It feels like aesthetics philosophy all over again.

At first, I found the assigned readings for today frustrating- turned existential crisis inducing (at best). Let me explain: I saw three chapters all leading up to the resounding ‘well anything can mean anything’ because everything is ‘subjective’. Sure the chapters dance around it but it all seems centric to a broad notion of: why do we believe what we believe when we read something. My panties were further in a bunch when I came across working question 2 on page 42 “Are you unique?”. It was all starting to feel very Fight-Clubian. Then I thought, maybe that is what the text is trying to do, oh definitely, its trying to make me think differently, okay thats cool? That’s what Fight Club was trying to do as well, but then, that guy had split personality disorder. Anyhow, I’m thinking now not only have these chapters wasted my time reprising virtues of subjectivity in numerous methods, but they have basically forced me to admit that I likely am not unique at all- at least from other people who were raised in the same place and manner. But then same is also vague; same would have to mean that everyone else who shares my uniqueness has a Lebanese dad, a mom who once taught sunday school but is now steps from being atheist, did ballet for years, and shares countless other factors, experiences and neuroses. So, question 2 on page 42 yes, yes I am unique. Not just as a general individual human am I unique, but any given moment on any given day- at any point in time-I am in a different frame of mind, with different recurring, and repressed thoughts.

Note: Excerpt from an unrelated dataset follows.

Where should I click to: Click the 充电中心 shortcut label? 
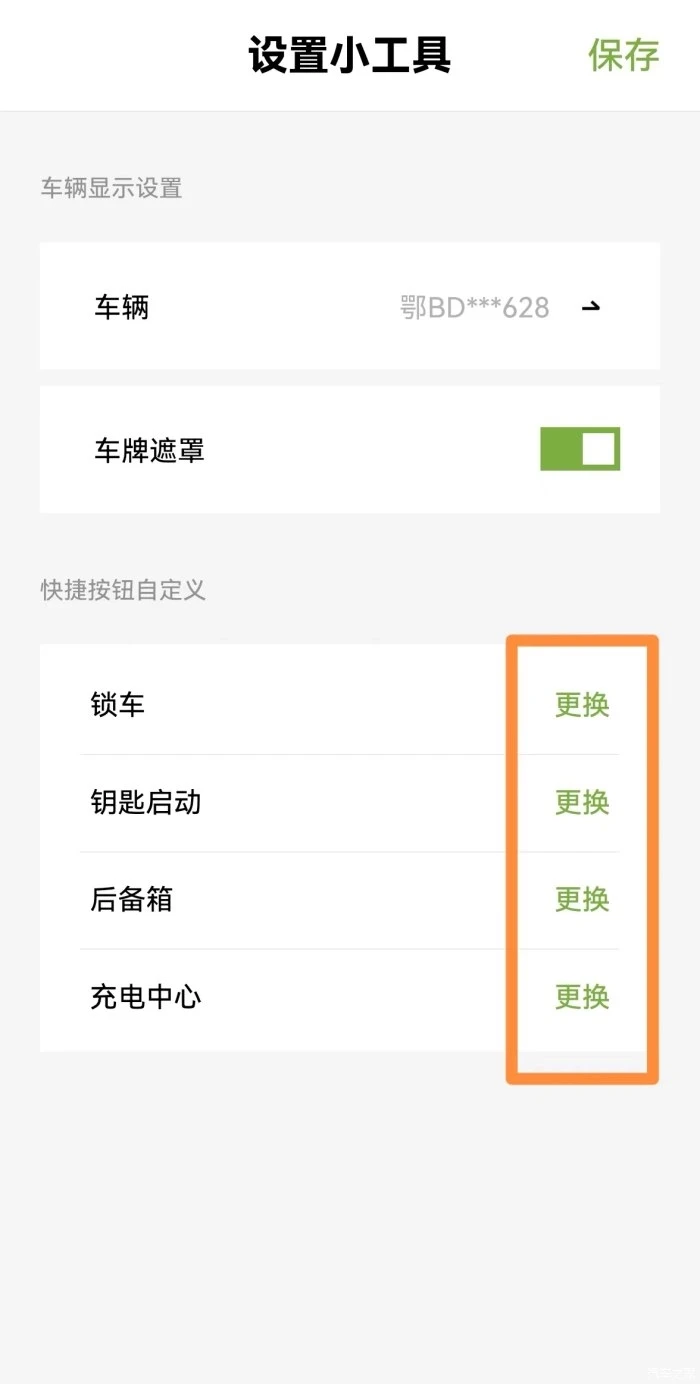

Then I started to think about Life of Pi. I, like most of us, read it when it was abuzz among book reviews and english teachers alike. I read it when I was thirteen. I thought the text was mind blowing. Now, in retrospect, I see that the assignment of the novel was, like today’s reading, a lesson in subjectivity. The lesson was meant to open up the majority of southern christian minds at my highschool, and to divide us while also uniting us on the basis of debate and conversation (or even confusion). Part of me wants to say that good literature should all do this. But I would hate to live in a world where every story was told like Life of Pi, where every line, phrase, and plot event was meant to target our subjectivity and stir up debate. Then we would end up with novels full of this: http://www.newyorker.com/magazine/2016/01/11/1-equals-1, that read like the lyrics of a Radiohead song. Some people authors are good at telling stories STORIES; and some readers just want to read stories. I think the right balance of debate inducing and story would be somewhere between Slaughterhouse Five and Pineapple Express. But hey, thats just me.

2 Responses to It feels like aesthetics philosophy all over again.

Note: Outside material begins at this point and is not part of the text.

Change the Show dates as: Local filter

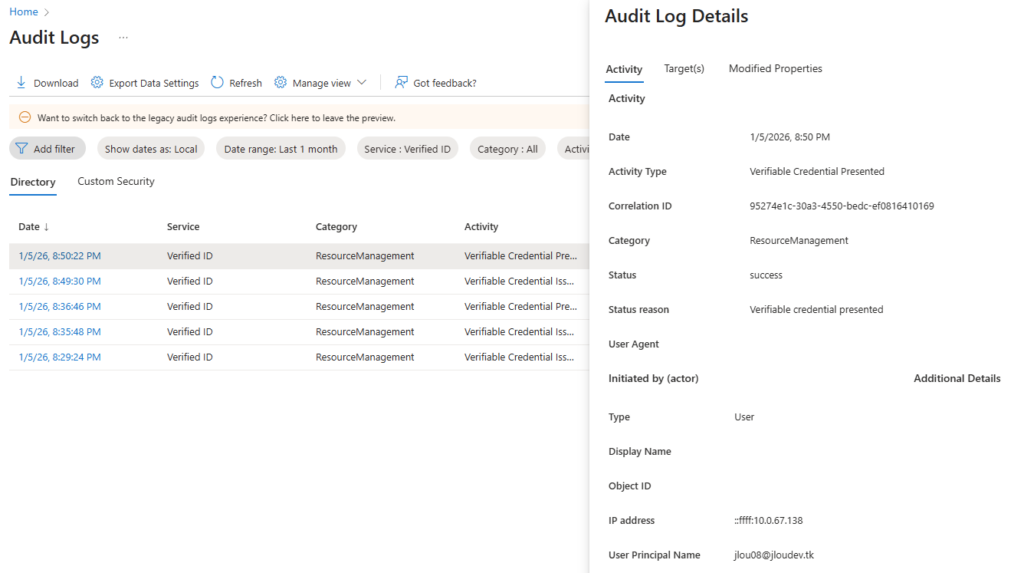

  1. Franco January 20, 2016 at 3:35 pm #

    I would completely read a novel that manages to strike a balance between Kurt Vonnegut and marijuana.

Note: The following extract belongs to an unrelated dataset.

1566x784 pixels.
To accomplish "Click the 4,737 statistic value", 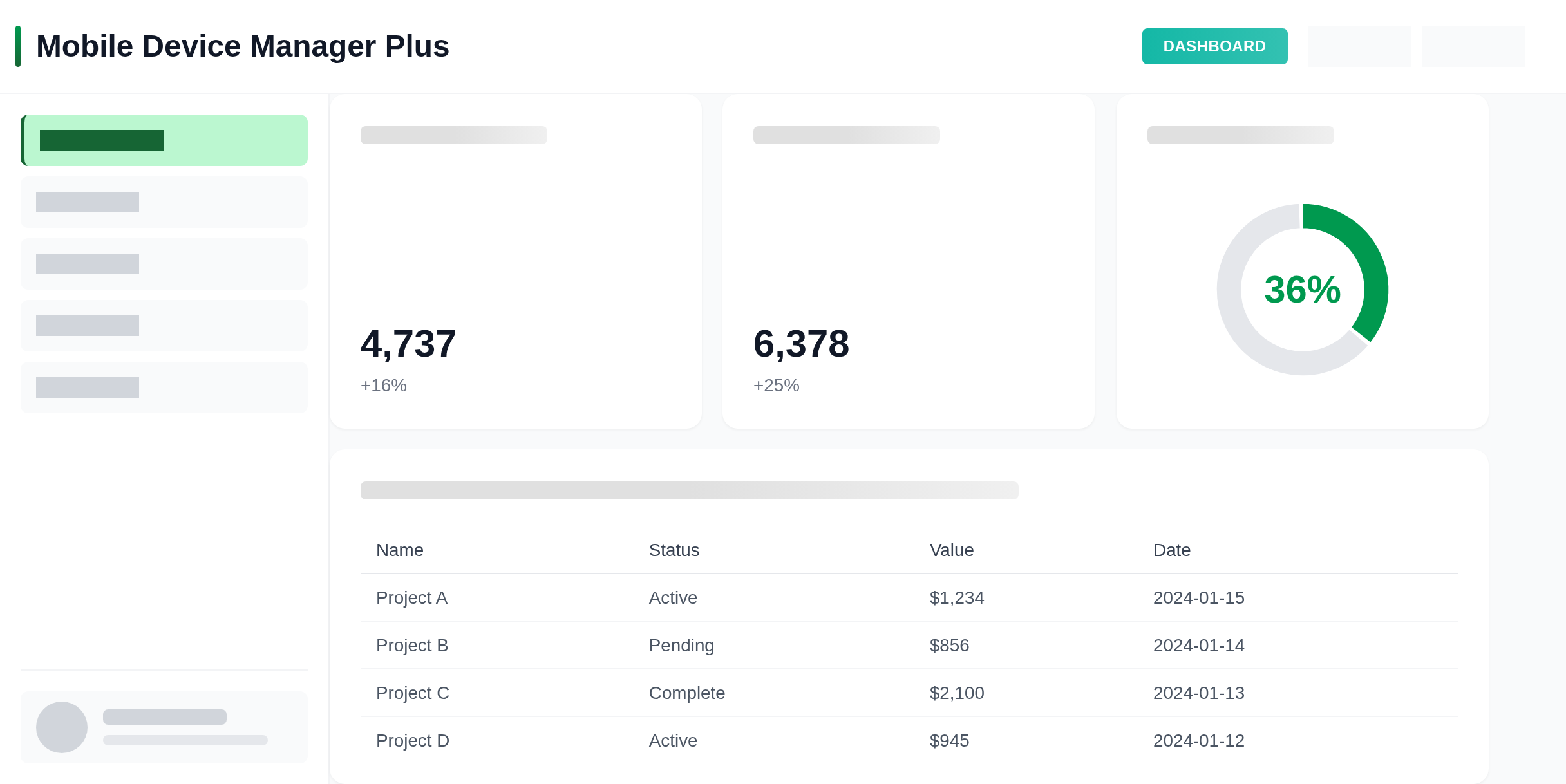I will coord(408,344).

  2. Prof VZ January 24, 2016 at 1:39 pm #

    I think most interesting things in life happen somewhere between Slaughterhouse Five and Pineapple Express! I appreciate the honest reflections here on texts that seek always to disorient. That can only happen so many times; after a while, you get the “a ha” moment long before it arrives. Indeed, such moments come to seem heavy-handed. And this text can seem that way at times as well. It seeks to disabuse us of our naive notions of shiny selfhood, but doesn’t quote follow through with what this realization means for most people: we keep living; we maintain a nuanced sense of our uniqueness (as you say, often the result of the many overlapping influences in our lives that we continually negotiate); and we are away that truths can be subjective, that ideals can be freeing or damaging, progressive or regressive. Once we’ve turned on that switch and decided to be fully aware human beings, we also reserve the right to carve out moments of reprieve that allow us to escape this never-ended circle of scrutiny Nealon and Giroux describe and replace it with a moment or two of curious levity.

    A word on more technical stuff: make sure you link rather than insert the hyperlink (use the chain button on the composition toolbar).